#### [Written exercise]
Update the listing from its first line up to and including the line containing "click(x=237, y=165)": replace every "icon" with "symbol" and change nothing else.

#### [Listing]
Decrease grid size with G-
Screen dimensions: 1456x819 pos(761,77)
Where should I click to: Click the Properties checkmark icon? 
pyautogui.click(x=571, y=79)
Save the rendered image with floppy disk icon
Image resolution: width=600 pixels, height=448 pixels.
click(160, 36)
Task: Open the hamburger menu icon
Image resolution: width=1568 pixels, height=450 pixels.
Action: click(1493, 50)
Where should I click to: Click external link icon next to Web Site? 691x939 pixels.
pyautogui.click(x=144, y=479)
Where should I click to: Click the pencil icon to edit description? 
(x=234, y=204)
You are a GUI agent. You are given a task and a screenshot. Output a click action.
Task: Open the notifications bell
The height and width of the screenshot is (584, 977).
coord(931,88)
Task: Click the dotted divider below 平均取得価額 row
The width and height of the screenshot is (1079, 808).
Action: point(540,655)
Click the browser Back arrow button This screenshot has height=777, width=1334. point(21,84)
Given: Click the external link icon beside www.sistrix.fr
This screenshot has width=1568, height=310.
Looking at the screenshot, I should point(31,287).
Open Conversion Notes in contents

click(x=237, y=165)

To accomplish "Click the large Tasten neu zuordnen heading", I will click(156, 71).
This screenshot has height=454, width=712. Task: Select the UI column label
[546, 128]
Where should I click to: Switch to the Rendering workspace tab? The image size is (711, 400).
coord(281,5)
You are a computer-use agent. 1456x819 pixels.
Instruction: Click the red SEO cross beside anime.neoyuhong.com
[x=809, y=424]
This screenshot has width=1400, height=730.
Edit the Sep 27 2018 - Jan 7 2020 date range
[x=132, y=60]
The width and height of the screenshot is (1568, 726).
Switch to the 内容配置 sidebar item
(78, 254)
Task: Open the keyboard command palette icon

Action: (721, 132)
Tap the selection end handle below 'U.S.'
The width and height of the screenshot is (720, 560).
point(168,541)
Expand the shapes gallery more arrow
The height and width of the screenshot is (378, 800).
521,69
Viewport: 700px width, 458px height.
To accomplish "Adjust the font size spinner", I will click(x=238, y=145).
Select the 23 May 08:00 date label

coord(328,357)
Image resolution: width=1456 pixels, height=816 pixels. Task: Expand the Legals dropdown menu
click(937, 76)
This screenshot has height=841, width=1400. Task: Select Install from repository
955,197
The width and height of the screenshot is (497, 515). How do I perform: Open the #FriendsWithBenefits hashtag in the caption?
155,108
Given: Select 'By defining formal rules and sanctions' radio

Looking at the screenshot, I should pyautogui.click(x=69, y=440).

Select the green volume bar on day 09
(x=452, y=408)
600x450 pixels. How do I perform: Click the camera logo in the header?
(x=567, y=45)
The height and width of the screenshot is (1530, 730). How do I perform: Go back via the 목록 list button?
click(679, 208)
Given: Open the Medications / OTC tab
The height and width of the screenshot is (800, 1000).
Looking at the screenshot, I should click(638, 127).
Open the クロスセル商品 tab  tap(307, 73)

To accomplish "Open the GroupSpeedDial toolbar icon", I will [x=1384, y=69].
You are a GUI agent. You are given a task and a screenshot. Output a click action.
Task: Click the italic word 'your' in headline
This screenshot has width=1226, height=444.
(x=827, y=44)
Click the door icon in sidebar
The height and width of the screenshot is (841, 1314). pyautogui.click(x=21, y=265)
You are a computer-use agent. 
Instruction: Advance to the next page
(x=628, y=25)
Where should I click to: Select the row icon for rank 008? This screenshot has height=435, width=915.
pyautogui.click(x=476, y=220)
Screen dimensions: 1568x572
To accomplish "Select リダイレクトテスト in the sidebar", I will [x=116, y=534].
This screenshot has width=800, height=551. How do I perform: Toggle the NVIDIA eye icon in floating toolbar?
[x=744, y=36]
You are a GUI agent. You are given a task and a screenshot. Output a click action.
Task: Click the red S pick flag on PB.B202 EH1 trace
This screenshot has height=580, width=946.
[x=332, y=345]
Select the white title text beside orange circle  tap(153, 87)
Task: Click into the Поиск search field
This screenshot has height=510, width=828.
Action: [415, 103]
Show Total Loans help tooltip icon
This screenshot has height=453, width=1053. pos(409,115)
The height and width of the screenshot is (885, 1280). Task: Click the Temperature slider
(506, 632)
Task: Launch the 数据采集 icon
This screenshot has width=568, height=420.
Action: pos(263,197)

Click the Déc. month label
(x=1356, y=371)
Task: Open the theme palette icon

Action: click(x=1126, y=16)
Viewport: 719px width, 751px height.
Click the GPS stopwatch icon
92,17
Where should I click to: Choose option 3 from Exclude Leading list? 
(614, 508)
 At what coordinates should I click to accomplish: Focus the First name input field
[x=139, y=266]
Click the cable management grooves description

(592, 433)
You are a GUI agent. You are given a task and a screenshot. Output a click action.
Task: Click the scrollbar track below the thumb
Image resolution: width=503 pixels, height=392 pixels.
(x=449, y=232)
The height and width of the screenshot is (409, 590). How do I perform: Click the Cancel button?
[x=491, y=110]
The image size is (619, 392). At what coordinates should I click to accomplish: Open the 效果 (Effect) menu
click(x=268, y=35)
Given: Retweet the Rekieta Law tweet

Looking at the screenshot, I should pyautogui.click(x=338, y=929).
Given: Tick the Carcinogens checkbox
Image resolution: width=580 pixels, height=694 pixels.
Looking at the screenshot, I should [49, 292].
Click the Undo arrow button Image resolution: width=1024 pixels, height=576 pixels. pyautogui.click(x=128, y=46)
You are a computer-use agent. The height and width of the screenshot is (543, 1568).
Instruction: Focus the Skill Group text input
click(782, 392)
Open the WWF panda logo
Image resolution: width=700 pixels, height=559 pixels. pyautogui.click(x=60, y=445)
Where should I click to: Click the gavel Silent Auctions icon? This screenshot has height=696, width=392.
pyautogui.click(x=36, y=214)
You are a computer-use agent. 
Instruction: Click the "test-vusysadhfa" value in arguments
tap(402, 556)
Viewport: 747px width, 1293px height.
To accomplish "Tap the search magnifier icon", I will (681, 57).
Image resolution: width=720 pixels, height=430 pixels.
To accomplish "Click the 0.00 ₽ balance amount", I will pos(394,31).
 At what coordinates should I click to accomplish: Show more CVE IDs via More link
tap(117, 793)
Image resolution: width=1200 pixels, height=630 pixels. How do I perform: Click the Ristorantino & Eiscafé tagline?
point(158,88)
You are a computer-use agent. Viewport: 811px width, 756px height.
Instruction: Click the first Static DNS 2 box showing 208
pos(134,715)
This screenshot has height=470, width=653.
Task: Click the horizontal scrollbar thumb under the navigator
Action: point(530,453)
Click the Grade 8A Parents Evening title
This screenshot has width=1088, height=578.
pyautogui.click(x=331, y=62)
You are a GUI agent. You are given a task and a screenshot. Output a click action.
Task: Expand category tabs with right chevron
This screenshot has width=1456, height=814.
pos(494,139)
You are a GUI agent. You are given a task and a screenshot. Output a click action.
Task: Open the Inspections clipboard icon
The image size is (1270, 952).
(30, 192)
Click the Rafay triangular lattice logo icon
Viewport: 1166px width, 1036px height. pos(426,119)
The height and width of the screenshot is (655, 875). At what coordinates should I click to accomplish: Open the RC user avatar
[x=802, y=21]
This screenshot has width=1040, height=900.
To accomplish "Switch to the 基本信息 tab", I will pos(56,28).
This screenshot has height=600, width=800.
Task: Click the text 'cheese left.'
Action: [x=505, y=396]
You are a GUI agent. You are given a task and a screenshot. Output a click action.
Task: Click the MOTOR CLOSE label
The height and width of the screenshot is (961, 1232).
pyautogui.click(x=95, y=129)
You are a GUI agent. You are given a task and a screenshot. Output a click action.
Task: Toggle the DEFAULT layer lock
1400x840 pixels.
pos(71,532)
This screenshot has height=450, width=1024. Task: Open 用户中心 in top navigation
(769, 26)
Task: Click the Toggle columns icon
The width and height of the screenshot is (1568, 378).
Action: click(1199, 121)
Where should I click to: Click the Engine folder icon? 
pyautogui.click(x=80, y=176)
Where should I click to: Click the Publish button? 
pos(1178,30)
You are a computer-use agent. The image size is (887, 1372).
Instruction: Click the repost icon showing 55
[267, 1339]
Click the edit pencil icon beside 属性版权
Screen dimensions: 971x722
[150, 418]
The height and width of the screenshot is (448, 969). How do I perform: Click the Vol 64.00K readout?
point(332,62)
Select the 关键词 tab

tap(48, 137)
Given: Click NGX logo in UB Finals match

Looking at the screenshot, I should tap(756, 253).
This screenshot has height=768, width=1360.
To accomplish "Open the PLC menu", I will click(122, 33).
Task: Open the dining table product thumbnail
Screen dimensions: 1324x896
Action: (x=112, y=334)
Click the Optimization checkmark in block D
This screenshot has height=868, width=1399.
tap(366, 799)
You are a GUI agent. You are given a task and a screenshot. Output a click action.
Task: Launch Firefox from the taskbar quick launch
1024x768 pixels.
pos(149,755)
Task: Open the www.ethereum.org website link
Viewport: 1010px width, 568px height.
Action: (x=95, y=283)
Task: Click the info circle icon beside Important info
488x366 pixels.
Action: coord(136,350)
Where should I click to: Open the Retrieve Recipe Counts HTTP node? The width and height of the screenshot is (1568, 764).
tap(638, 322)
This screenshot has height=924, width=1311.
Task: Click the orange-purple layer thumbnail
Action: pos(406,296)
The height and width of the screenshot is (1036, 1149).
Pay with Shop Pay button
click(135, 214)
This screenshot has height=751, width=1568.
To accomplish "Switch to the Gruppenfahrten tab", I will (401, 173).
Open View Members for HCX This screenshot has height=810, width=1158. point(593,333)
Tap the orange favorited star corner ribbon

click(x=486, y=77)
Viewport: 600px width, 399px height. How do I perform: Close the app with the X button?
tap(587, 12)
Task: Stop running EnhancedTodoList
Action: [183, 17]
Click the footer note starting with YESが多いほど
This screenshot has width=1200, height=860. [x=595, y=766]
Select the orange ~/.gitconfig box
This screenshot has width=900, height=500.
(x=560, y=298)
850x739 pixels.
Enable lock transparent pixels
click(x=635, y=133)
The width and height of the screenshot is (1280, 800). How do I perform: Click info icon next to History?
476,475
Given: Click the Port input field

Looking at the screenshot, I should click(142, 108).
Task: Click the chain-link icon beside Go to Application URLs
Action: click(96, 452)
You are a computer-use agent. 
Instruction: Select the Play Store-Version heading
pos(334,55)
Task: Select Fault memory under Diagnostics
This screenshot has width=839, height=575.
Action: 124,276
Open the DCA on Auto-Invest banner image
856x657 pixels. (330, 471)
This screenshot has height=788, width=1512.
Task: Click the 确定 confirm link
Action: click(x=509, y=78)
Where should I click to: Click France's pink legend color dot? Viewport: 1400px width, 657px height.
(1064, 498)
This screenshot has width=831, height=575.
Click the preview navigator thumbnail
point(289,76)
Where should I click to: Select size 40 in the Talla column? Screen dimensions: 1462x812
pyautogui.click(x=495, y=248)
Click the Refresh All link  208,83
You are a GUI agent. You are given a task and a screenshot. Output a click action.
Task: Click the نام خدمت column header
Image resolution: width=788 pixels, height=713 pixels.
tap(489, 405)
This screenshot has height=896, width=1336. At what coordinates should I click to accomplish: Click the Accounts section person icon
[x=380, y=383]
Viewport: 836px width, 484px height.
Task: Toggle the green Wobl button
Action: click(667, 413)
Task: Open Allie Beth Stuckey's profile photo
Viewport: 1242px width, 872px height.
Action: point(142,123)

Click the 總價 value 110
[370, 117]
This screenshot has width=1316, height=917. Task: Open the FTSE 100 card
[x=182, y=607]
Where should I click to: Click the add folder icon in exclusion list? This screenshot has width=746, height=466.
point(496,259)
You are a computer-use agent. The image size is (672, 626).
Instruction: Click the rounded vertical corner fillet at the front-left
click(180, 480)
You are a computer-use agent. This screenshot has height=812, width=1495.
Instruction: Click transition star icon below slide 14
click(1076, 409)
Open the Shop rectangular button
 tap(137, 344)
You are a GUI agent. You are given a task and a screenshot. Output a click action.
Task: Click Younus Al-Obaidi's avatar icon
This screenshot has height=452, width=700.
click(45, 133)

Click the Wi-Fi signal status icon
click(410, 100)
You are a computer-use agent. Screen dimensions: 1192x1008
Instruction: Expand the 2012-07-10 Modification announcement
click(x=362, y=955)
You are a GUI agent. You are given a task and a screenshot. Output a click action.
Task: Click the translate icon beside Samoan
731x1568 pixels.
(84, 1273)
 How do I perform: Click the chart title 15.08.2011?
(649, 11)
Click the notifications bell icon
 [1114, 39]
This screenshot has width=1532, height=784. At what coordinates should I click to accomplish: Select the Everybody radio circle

#### [Solution]
Decrease grid size with G-
Screen dimensions: 1456x819 pos(761,77)
Where should I click to: Click the Properties checkmark symbol? 
pyautogui.click(x=571, y=79)
Save the rendered image with floppy disk symbol
Image resolution: width=600 pixels, height=448 pixels.
click(160, 36)
Task: Open the hamburger menu symbol
Image resolution: width=1568 pixels, height=450 pixels.
Action: click(1493, 50)
Where should I click to: Click external link symbol next to Web Site? 691x939 pixels.
pyautogui.click(x=144, y=479)
Where should I click to: Click the pencil symbol to edit description? 
(x=234, y=204)
You are a GUI agent. You are given a task and a screenshot. Output a click action.
Task: Open the notifications bell
The height and width of the screenshot is (584, 977).
coord(931,88)
Task: Click the dotted divider below 平均取得価額 row
The width and height of the screenshot is (1079, 808).
Action: point(540,655)
Click the browser Back arrow button This screenshot has height=777, width=1334. point(21,84)
Given: Click the external link symbol beside www.sistrix.fr
This screenshot has width=1568, height=310.
Looking at the screenshot, I should point(31,287).
Open Conversion Notes in contents

click(x=237, y=165)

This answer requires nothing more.